Lynch, who married her partner in 2010 after New York legalized same-sex marriage, praises Obama in the video, calling him “a leader who not only acknowledged the LGBT community, but who embraced us.” Lynch ticks off a series of Obama’s accomplishments, saying the president has made “more significant advances on LGBT issues than other president that came before him.”

But on a conference call this morning, campaign officials said the website, called “Obama Pride,” is as much about touting the president’s advances on LGBT rights as it is a means to organize and engage with the LGBT community. “We will run robust LGBT Vote programming to turn out LGBT voters this November,” said National LGBT vote director Jamie Citron.

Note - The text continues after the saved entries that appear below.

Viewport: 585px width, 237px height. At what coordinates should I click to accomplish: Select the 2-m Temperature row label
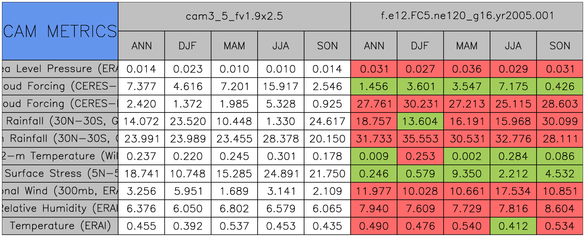point(60,156)
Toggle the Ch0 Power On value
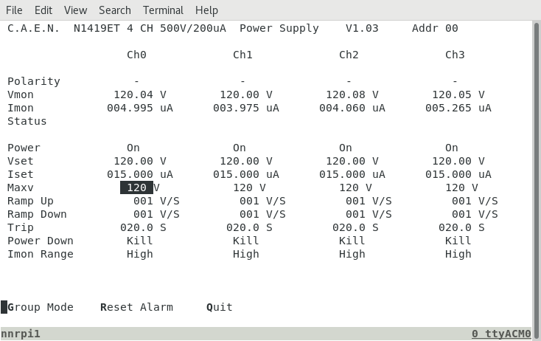541x341 pixels. [x=133, y=148]
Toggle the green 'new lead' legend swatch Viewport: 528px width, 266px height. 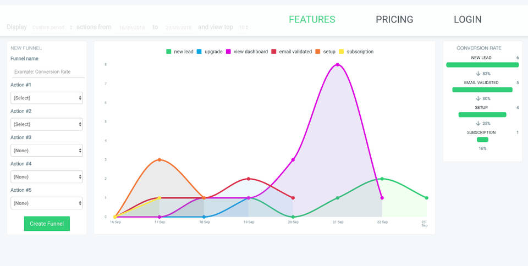pyautogui.click(x=169, y=52)
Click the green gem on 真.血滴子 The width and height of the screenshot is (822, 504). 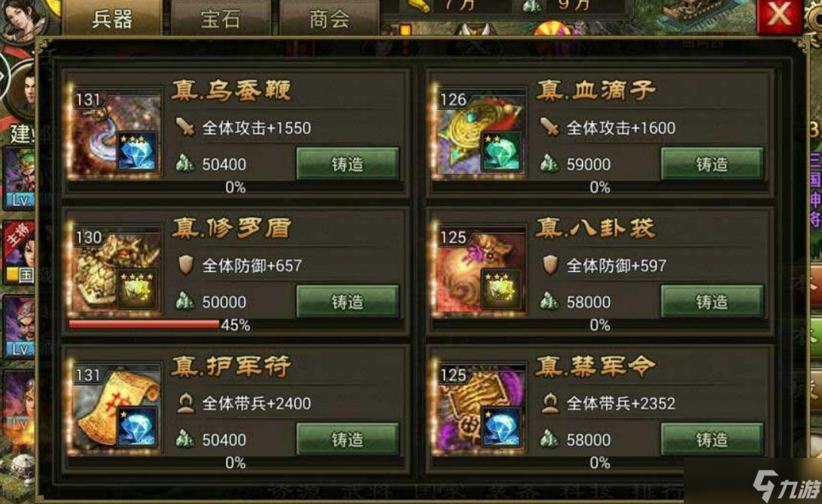point(502,151)
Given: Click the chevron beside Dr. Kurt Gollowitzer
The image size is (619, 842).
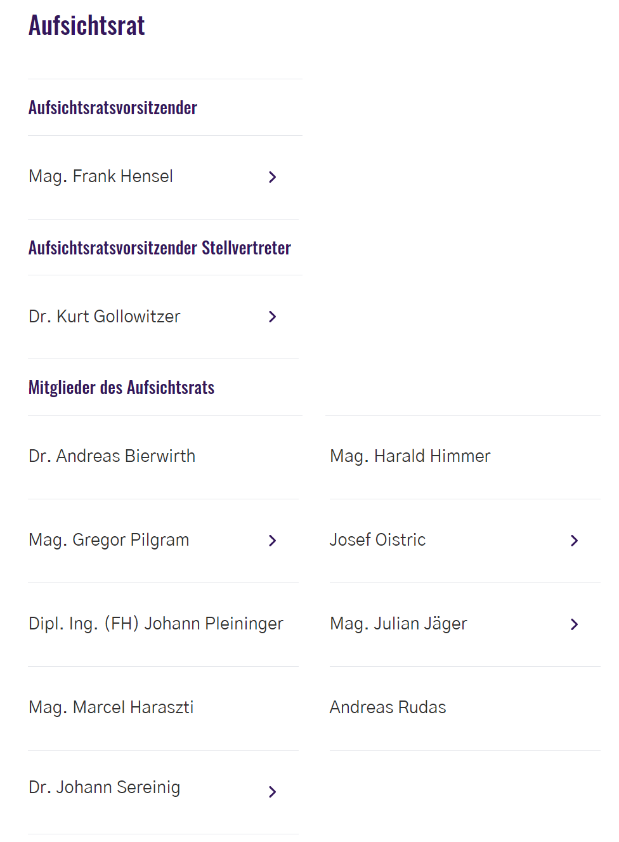Looking at the screenshot, I should pyautogui.click(x=273, y=317).
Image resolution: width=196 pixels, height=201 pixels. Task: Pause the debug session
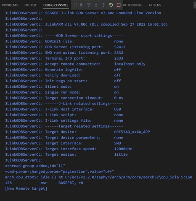(x=81, y=5)
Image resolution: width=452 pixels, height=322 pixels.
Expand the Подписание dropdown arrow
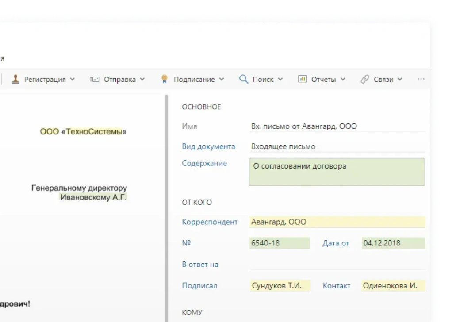coord(221,80)
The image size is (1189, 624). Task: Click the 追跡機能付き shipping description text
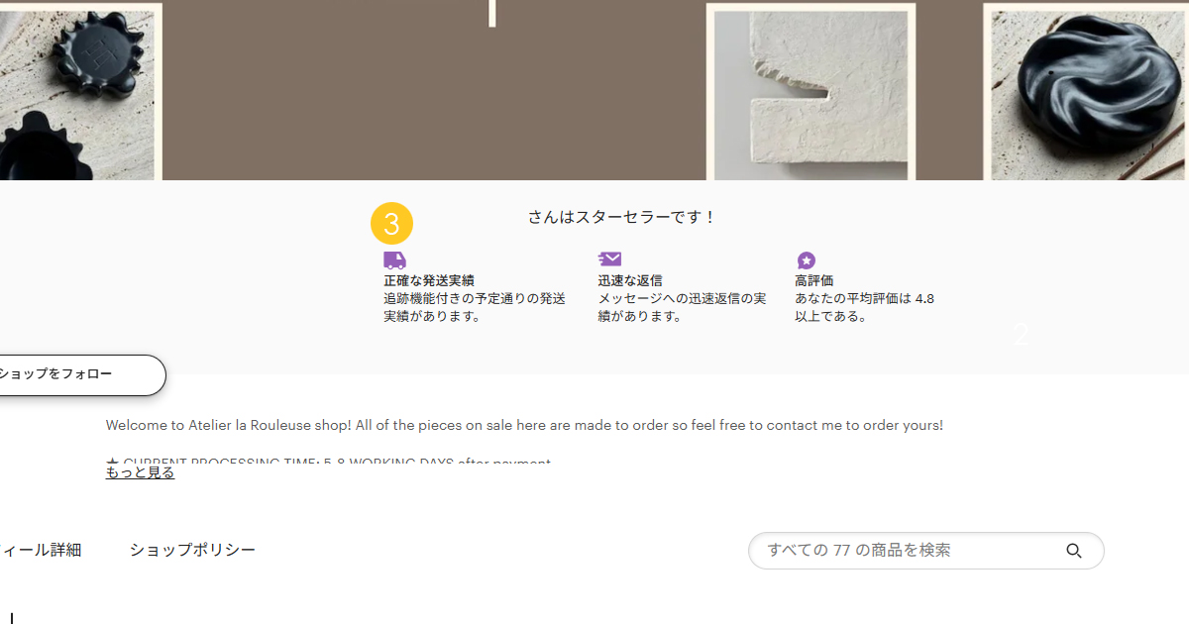pyautogui.click(x=475, y=307)
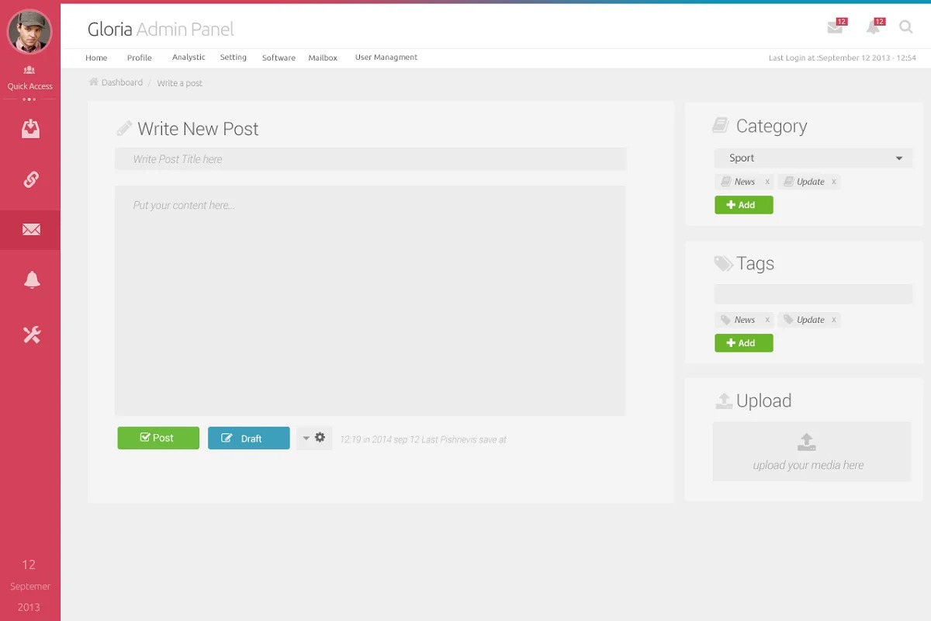This screenshot has height=621, width=931.
Task: Click the upload your media area
Action: pos(811,451)
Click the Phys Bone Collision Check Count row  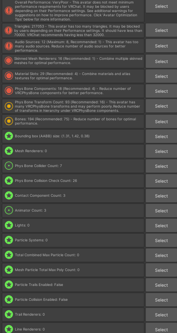pos(73,181)
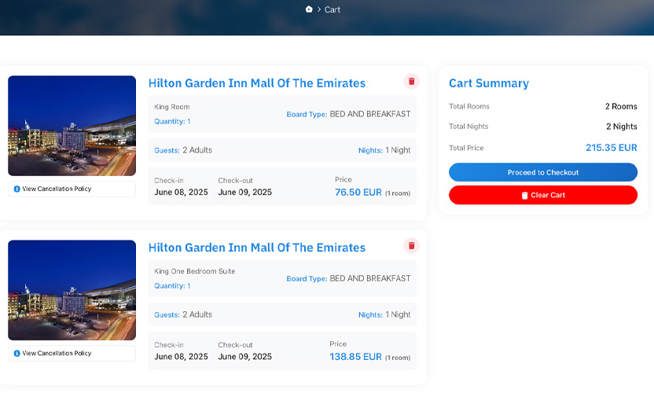Viewport: 654px width, 393px height.
Task: Open the King Room hotel thumbnail image
Action: point(72,126)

The five-minute video also features new interview-style footage of Obama, who explains how his view on marriage has changed over time and notes that “we’ve seen a profound cultural shift just over the past decade,”

Indeed, the roll out — timed to coincide with Harvey Milk Day — comes as a new Washington Post/ABC News poll finds opposition to gay marriage at all time low in the wake of Obama’s announcement.

That puts Obama on the right side of history, the campaign said. “[Mitt] Romney’s position on same-sex marriage is also historic but not in the way it should be,” said Obama co-chair Joe Solmonese, the outgoing president of the LGBT advocacy group Human Rights Coalition, who noted that Romney has pledged to push for an anti-marriage equality amendment.

While the marriage reversal carries major political risks, the aggressive PR effort from the deliberate Obama campaign suggests they feel confident that Obama’s stance on gay rights will be a net gain, politically. Already, fundraising is reportedly up as both disillusioned gay Democrats and even some gay Republicans are coming back into the fold. Indeed, the founder of the Log Cabin Republicans, Rich Tafel, told NPR last weekend that he’s considering defecting to Obama in light of the announcement. If the campaign and Jane Lynch have their way, he won’t be the last.